TASK ITEM | List all the lines in these records that hold "thumbnail".
* * * * * * *
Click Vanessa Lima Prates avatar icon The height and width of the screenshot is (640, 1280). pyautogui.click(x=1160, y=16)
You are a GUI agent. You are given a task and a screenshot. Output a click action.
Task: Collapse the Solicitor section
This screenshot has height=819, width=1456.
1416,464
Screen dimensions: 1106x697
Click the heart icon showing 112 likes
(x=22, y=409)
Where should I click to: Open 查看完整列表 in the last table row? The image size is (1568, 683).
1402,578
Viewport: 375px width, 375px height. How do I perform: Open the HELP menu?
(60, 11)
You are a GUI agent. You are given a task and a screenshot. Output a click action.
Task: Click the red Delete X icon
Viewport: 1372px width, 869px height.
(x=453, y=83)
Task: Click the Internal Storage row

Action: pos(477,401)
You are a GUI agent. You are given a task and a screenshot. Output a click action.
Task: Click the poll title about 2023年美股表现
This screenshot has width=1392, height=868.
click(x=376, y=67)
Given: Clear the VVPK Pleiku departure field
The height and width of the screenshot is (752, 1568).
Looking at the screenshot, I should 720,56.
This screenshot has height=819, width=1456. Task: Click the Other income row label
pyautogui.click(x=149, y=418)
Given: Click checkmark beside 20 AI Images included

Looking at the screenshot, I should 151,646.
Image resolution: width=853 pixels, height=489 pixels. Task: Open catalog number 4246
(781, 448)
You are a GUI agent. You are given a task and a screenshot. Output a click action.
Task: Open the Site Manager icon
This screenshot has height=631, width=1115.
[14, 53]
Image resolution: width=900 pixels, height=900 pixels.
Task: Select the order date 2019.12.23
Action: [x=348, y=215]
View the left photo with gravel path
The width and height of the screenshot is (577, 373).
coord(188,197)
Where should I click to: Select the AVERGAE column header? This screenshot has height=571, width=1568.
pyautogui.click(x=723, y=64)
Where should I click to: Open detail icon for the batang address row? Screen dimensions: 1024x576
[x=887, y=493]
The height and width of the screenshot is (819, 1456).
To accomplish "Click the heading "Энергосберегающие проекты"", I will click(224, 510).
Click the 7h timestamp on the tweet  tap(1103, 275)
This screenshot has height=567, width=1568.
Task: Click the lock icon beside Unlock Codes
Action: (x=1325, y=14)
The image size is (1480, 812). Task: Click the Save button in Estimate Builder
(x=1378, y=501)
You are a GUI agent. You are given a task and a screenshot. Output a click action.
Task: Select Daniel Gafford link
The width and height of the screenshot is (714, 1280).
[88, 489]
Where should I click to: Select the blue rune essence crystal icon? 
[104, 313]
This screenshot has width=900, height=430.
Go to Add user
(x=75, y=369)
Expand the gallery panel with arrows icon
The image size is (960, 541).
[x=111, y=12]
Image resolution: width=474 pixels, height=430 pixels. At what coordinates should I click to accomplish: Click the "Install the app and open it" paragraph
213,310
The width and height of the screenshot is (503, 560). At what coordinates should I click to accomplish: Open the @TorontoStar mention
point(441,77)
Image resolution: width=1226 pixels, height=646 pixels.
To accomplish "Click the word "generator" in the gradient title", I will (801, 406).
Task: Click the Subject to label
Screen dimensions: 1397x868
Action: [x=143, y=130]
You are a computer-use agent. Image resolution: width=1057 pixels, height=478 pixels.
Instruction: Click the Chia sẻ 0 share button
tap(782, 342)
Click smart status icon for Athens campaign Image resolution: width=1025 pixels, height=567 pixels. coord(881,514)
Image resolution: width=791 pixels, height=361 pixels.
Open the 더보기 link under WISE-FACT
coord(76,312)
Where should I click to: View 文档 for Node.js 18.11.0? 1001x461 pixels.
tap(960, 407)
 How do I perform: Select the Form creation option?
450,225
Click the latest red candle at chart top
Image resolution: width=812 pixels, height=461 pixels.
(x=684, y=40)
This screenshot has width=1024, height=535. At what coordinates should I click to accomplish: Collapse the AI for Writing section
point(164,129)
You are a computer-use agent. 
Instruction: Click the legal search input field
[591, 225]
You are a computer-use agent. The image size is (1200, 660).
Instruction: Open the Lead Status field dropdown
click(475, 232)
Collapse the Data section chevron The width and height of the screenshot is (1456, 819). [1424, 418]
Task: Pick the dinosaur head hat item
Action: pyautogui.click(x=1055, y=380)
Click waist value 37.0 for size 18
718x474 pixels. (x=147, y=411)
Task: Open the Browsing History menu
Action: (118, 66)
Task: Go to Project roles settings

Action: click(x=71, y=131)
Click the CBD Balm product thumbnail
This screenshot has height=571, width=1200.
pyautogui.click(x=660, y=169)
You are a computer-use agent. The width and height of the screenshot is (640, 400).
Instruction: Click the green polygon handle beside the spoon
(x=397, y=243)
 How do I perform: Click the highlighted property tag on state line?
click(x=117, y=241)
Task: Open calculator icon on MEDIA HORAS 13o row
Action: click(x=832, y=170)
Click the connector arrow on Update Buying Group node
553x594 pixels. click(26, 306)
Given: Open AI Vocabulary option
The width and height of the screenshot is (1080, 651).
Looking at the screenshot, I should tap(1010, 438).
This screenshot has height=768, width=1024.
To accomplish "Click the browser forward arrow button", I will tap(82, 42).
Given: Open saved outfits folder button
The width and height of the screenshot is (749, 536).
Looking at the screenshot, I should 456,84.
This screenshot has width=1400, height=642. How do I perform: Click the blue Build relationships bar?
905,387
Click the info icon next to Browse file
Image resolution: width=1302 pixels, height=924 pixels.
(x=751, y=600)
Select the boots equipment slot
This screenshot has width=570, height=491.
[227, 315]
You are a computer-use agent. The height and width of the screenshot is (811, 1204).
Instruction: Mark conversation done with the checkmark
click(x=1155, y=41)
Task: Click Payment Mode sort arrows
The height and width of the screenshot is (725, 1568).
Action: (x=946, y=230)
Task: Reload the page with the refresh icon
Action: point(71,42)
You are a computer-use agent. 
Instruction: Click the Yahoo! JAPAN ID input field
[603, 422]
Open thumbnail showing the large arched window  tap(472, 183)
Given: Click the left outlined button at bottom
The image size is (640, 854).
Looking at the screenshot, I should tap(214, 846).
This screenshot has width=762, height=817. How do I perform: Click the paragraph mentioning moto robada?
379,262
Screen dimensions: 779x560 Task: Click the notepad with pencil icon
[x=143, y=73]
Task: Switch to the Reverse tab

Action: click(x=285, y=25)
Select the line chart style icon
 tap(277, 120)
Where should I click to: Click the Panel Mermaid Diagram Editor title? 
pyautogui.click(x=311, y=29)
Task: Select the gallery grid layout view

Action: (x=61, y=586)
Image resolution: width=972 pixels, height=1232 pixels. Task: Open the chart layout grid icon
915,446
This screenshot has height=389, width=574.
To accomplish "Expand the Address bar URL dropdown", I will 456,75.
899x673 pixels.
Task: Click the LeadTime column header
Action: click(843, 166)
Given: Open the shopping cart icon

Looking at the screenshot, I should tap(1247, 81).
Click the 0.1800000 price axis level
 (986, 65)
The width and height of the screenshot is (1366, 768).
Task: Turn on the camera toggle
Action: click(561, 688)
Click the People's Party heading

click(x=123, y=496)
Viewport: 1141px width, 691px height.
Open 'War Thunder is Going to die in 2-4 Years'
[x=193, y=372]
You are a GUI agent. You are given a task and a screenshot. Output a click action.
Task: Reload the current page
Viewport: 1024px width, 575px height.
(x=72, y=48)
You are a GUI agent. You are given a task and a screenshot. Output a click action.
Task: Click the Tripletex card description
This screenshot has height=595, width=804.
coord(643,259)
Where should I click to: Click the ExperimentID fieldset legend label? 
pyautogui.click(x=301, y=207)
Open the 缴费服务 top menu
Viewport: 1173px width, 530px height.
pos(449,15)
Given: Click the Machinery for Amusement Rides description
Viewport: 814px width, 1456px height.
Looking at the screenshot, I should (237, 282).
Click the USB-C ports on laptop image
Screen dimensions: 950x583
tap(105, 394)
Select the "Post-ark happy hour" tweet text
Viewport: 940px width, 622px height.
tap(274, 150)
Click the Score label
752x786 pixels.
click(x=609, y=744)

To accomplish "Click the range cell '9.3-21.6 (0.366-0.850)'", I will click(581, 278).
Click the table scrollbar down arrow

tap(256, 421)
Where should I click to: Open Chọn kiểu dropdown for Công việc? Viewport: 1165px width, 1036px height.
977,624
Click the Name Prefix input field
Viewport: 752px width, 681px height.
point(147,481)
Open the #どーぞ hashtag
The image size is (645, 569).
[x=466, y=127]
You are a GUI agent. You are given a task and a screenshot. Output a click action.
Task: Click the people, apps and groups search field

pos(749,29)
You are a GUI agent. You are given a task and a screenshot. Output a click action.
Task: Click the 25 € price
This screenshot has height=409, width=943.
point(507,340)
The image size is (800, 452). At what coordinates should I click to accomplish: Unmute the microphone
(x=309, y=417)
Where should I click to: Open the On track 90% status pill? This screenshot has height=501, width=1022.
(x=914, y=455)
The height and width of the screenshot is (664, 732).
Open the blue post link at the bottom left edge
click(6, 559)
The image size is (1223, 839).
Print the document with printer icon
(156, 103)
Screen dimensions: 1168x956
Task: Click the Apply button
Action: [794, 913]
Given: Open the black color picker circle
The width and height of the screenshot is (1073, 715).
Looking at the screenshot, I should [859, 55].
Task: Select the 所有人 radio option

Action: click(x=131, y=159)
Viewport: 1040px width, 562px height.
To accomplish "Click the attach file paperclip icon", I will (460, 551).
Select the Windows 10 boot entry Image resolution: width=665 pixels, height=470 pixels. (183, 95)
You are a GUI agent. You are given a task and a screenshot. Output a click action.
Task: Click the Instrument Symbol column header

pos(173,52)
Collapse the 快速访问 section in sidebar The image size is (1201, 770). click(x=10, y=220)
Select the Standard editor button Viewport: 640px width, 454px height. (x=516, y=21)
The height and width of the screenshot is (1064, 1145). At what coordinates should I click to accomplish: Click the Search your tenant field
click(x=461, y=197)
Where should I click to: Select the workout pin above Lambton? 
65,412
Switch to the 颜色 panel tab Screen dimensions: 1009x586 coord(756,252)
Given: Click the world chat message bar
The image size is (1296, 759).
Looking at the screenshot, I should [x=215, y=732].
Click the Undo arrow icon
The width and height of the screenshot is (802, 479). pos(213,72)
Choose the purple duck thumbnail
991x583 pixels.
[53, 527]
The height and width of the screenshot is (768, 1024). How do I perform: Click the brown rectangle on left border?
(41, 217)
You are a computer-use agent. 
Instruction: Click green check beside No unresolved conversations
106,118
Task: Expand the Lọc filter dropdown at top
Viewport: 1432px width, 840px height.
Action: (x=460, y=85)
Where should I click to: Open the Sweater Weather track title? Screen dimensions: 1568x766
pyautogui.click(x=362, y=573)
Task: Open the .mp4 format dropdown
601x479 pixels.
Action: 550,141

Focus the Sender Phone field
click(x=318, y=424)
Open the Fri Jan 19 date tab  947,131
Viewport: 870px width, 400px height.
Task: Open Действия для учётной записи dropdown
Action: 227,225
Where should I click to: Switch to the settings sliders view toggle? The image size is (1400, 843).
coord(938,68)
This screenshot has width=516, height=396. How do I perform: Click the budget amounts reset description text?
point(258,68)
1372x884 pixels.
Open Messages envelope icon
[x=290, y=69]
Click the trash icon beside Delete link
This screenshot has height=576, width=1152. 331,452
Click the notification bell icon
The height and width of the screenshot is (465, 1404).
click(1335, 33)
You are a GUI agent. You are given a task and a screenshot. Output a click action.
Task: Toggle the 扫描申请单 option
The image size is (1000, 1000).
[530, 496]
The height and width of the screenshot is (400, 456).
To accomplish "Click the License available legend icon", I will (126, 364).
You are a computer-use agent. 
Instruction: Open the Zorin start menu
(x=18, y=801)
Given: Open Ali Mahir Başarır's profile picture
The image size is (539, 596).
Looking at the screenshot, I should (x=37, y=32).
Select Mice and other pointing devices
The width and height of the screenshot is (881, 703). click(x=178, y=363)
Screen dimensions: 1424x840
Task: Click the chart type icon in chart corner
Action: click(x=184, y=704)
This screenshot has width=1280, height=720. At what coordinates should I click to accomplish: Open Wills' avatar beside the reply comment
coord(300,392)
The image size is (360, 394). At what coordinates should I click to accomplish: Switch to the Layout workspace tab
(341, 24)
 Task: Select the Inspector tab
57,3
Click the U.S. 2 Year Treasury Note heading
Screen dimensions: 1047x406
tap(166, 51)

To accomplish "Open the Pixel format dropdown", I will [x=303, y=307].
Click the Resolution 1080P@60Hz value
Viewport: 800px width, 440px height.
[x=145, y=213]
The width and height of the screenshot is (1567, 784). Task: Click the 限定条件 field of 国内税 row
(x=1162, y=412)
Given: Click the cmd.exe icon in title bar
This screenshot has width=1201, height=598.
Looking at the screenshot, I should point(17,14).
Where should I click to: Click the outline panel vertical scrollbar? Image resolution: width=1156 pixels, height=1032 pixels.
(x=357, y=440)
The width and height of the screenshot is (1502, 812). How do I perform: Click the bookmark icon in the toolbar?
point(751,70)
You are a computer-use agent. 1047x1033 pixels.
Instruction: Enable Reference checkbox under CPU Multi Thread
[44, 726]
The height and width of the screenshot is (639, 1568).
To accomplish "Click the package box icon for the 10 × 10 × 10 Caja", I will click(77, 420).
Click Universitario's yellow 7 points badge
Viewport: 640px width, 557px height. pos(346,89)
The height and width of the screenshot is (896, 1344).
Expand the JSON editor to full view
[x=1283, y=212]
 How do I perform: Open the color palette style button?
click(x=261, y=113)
* * * * * * *
YOUR RESPONSE |
Click the CBD Balm product thumbnail
Open thumbnail showing the large arched window  tap(472, 183)
Choose the purple duck thumbnail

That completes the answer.